The foregoing observation suggests that there are central adaptive mechanisms that regulate the gain of cortical responses on a relatively short (tens of milliseconds) timescale. The contribution of such mechanisms may explain the fact that shifts in IPD tuning were significantly larger (Wilcoxon, p < 0.0001) during the sweeps than the steady states. This increase in shift magnitude cannot be explained by larger firing rate differences between the steady-states preceding the sweeps (which differ by 90°) than between the steady-state IPD partners (which differ by 180°), because the distributions of those differences are statistically indistinguishable (Wilcoxon, p = 0.41). Shift magnitudes for sweeps are not correlated with shift magnitudes for steady states (ρ = 0.07; p = 0.62). Shift magnitudes for the sweeps also appear to depend more strongly on the adaptive mechanisms that determine the decay in firing rate by epoch during steady-state intervals. The ratio of the fourth/first epoch firing rates was inversely correlated with the tuning shift magnitudes for the sweeps (ρ = −0.38; p = 0.0048), such that cells showing the largest decay in firing rate for a constant stimulus exhibited the largest shifts when the stimulus was changing. This same ratio was unrelated to steady-state shift magnitudes (ρ = −0.06; p = 0.68). These findings further support the contention that multiple adaptive mechanisms, operating independently and at different timescales, subserve sensitivity to stimuli in the recent past, at varying degrees of recency.
DISCUSSION
Context-induced changes in the cortical representation of IPD signals are ubiquitous and substantial. All neurons showed clear evidence of conditioning, and as context varied, the range of responses to identical values or equivalent ranges of IPD could surpass the dynamic range of the static IPD tuning function itself. The average shift in cortical IPD tuning was more than twice as large as the typical shift obtained in the IC of anesthetized gerbils with identical stimuli (Miko et al., 1999; Malone and Semple, 2000). What proportion of the increased prevalence and magnitude of cortical conditioning reflects the change in structure (cortex vs IC), species (macaque vs gerbil), or state (awake vs anesthetized)? Does the character of cortical conditioning reflect patterns of connectivity unique to cortex, biophysical mechanisms peculiar to cortical neurons, or simply the ordinal position of cortex in the auditory pathway? Although the elaboration of context sensitivity likely continues beyond the auditory midbrain, more important than the locus of this elaboration is the implication of our basic finding: in the cortex of awake primates, an invariant mapping of IPD to discharge rate is sacrificed to a coding strategy that prioritizes stimulus changes over actual stimulus values.

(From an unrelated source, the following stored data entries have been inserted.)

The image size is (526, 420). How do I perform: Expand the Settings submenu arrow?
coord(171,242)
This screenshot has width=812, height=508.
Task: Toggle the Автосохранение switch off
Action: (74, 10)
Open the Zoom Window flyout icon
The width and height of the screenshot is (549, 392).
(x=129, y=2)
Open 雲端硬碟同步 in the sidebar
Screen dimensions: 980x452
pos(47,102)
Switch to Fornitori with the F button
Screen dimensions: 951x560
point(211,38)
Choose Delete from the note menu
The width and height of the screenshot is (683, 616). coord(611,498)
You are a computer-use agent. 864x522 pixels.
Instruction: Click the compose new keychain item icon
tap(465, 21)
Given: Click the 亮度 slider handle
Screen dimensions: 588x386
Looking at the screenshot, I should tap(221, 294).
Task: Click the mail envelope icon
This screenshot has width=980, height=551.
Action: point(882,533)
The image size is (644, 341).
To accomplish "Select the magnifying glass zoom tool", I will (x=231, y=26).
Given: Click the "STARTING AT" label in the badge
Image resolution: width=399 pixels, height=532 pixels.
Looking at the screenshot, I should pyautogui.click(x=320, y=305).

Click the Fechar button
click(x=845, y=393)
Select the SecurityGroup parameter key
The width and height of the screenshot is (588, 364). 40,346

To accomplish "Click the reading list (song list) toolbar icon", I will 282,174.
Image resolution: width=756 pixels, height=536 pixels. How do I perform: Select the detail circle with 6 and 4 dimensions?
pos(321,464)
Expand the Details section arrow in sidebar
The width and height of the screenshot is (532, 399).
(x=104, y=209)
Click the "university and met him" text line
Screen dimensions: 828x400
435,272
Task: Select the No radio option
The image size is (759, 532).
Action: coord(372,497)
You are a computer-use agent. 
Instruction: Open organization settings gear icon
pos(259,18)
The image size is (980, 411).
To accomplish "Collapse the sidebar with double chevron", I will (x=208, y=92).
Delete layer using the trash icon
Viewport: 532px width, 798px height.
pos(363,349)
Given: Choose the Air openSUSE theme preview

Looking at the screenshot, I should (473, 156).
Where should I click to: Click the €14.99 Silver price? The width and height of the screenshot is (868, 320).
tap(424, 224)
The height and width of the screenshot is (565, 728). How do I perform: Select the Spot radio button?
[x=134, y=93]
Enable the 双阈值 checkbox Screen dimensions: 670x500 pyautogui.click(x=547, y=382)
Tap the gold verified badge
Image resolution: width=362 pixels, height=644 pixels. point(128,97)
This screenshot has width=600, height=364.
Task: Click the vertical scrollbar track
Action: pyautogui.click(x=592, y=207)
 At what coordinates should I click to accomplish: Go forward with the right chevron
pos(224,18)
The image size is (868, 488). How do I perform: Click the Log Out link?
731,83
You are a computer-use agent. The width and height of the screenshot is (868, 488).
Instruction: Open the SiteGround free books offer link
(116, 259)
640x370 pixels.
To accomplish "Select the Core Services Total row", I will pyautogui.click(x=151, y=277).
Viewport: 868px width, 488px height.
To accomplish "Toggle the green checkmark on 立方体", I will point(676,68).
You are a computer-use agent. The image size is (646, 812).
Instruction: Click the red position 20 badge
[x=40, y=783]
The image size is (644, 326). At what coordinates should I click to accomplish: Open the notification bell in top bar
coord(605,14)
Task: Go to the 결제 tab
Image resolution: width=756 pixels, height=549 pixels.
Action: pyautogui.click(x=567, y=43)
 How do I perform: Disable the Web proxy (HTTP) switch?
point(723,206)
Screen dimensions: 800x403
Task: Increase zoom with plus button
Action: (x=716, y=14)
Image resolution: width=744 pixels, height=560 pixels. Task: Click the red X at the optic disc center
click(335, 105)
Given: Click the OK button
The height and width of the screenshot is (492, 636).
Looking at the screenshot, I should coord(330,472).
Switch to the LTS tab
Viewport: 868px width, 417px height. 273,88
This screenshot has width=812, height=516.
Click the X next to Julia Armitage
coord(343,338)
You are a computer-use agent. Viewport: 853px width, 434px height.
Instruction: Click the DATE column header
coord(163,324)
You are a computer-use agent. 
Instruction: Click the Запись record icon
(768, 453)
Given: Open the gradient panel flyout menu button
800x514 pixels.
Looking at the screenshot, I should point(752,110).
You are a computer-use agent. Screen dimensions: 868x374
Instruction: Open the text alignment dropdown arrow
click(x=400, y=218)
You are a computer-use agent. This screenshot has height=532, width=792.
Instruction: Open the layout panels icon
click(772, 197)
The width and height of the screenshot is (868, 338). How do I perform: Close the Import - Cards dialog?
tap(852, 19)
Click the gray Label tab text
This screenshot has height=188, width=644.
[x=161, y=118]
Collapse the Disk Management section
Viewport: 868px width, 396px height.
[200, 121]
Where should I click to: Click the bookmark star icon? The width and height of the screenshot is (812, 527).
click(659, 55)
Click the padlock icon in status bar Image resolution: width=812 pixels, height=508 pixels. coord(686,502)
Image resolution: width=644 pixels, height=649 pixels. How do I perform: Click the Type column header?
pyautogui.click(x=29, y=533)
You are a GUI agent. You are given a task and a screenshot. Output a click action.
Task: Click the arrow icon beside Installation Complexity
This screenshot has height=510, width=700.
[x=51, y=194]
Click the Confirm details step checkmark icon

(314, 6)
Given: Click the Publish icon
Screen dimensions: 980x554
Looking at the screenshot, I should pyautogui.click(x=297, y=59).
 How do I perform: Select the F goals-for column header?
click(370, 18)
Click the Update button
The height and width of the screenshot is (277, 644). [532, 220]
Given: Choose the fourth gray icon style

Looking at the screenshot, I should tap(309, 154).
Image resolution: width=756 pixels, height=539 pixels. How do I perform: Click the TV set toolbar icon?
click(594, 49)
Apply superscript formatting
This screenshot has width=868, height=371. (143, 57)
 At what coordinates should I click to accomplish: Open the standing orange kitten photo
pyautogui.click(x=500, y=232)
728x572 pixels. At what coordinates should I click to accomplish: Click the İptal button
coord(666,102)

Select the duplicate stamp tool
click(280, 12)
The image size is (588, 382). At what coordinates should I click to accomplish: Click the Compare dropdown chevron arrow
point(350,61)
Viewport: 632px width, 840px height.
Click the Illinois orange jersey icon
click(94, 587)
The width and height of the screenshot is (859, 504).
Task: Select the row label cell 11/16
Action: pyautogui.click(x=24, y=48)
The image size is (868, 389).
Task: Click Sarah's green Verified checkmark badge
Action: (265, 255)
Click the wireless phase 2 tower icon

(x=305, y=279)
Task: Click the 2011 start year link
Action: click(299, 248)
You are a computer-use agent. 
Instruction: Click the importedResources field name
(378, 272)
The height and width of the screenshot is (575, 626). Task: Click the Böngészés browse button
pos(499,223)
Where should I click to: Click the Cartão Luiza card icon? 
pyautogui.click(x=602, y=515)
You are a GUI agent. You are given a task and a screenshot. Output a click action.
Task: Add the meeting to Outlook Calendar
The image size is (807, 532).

The enhanced representation of stimulus change is at least partially attributable to a sensitivity to recent stimulus history.McAlpine et al. (2000) demonstrated that apparent motion sensitivity in the IC is consistent with cells there being sensitive to their own discharge history. We also found that discharge history was predictive of the responses to oppositely directed sweeps and equivalent steady-state IPDs occurring in different contexts. Analysis of conditioning elicited by monaural frequency sweeps (Malone and Semple, 2001), however, demonstrated that for many IC neurons, significant differences in the responses to a common target stimulus occurred even when the different origin stimuli preceding the target elicited statistically equivalent responses. Sensitivity to discharge history among the afferents of the recorded neuron could support stimulus-specific conditioning. The demonstration that visual contrast adaptation can be dissociated from the firing rate of the recorded cell further suggests that adaptation can be controlled by “information beyond the scope of the cell or its immediate signal pathway” (Bonds, 1991).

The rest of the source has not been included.